### EXERCISE INSTRUCTIONS
A bare number is the only acceptable answer: how many lines of these entries include "icon"?

### SOURCE INFORMATION
★ ★ ★ ★
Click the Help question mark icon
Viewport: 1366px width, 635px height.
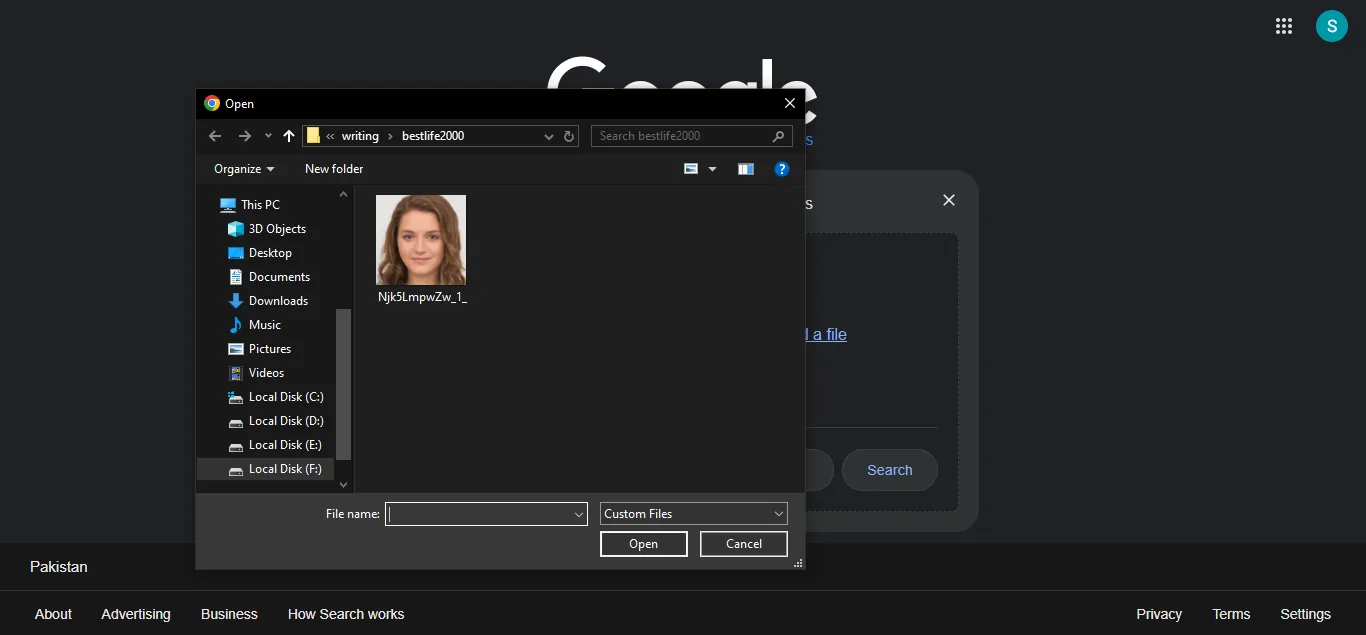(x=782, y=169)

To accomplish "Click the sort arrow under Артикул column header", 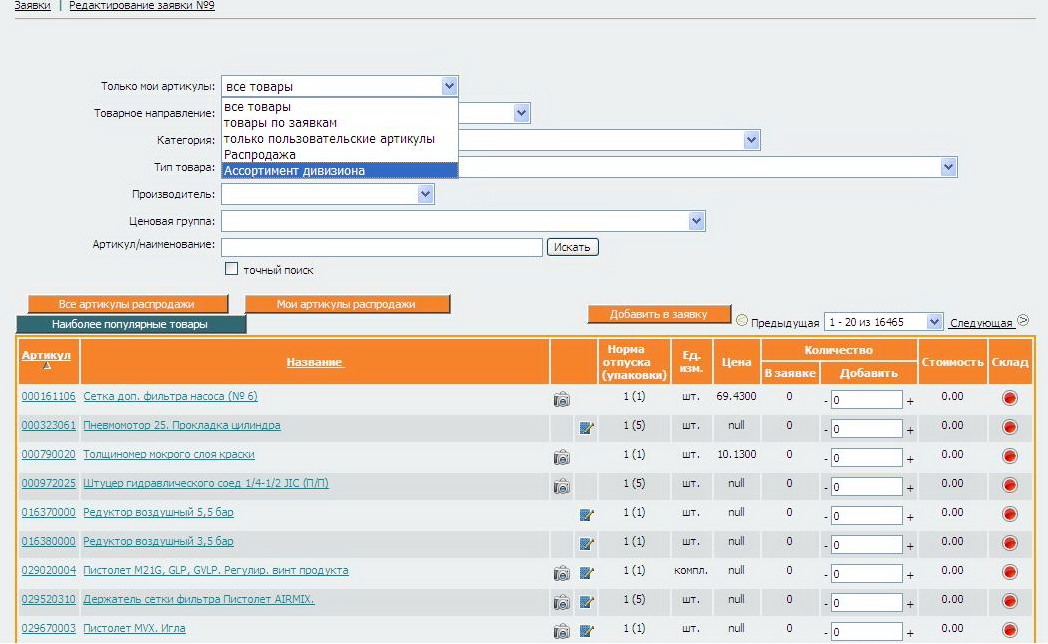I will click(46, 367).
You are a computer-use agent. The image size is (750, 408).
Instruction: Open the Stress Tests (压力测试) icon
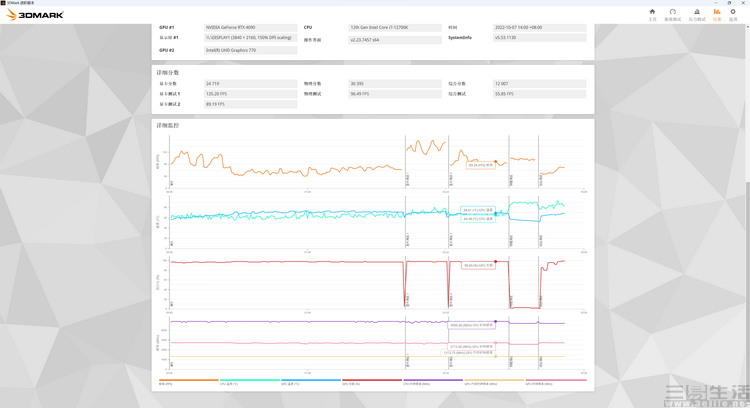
★ ★ ★ ★
### REPLY TO THE EXERCISE
2